Exercise requirements =
Word for word, restate the records that appear below.

Collected data:
....
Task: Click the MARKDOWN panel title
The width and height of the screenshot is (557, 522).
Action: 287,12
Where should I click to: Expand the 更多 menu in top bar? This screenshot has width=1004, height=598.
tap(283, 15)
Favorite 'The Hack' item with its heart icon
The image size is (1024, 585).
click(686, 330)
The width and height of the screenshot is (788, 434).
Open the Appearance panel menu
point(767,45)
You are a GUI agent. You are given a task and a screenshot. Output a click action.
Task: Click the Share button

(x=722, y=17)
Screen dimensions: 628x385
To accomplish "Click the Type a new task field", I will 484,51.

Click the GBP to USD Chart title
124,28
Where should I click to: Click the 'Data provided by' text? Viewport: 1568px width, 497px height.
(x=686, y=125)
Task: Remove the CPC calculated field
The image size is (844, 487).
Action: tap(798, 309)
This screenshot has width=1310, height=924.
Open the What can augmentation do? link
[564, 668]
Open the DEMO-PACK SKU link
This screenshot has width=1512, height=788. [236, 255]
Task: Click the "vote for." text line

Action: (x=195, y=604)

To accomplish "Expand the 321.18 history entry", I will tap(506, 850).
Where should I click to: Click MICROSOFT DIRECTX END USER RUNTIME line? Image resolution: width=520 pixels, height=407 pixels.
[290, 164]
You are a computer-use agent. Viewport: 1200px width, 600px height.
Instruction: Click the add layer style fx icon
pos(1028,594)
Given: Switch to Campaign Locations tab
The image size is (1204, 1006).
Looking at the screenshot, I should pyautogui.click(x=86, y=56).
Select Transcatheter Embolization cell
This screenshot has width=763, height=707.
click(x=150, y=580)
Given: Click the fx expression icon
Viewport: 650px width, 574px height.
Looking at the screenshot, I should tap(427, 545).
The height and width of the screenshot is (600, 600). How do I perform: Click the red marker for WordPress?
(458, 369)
....
Task output =
Task: Click the MARKDOWN panel title
The width and height of the screenshot is (557, 522).
Action: 287,12
Where should I click to: Expand the 更多 menu in top bar? This screenshot has width=1004, height=598.
tap(283, 15)
Favorite 'The Hack' item with its heart icon
The image size is (1024, 585).
click(686, 330)
The width and height of the screenshot is (788, 434).
Open the Appearance panel menu
point(767,45)
You are a GUI agent. You are given a task and a screenshot. Output a click action.
Task: Click the Share button

(x=722, y=17)
Screen dimensions: 628x385
To accomplish "Click the Type a new task field", I will 484,51.

Click the GBP to USD Chart title
124,28
Where should I click to: Click the 'Data provided by' text? Viewport: 1568px width, 497px height.
(x=686, y=125)
Task: Remove the CPC calculated field
The image size is (844, 487).
Action: tap(798, 309)
This screenshot has width=1310, height=924.
Open the What can augmentation do? link
[564, 668]
Open the DEMO-PACK SKU link
This screenshot has width=1512, height=788. [236, 255]
Task: Click the "vote for." text line

Action: (x=195, y=604)

To accomplish "Expand the 321.18 history entry", I will tap(506, 850).
Where should I click to: Click MICROSOFT DIRECTX END USER RUNTIME line? Image resolution: width=520 pixels, height=407 pixels.
[290, 164]
You are a computer-use agent. Viewport: 1200px width, 600px height.
Instruction: Click the add layer style fx icon
pos(1028,594)
Given: Switch to Campaign Locations tab
The image size is (1204, 1006).
Looking at the screenshot, I should pyautogui.click(x=86, y=56).
Select Transcatheter Embolization cell
This screenshot has width=763, height=707.
click(x=150, y=580)
Given: Click the fx expression icon
Viewport: 650px width, 574px height.
Looking at the screenshot, I should tap(427, 545).
The height and width of the screenshot is (600, 600). How do I perform: Click the red marker for WordPress?
(458, 369)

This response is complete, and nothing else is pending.